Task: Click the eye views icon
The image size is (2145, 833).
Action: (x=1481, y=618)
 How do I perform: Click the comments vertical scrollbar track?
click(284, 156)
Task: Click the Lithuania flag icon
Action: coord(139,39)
···
◆ **TASK**:
Repeat the material in full. Change nothing.

◆ **ANSWER TO THE PROBLEM**:
Task: Click the eye views icon
The image size is (2145, 833).
Action: (x=1481, y=618)
 How do I perform: Click the comments vertical scrollbar track?
click(284, 156)
Task: Click the Lithuania flag icon
Action: coord(139,39)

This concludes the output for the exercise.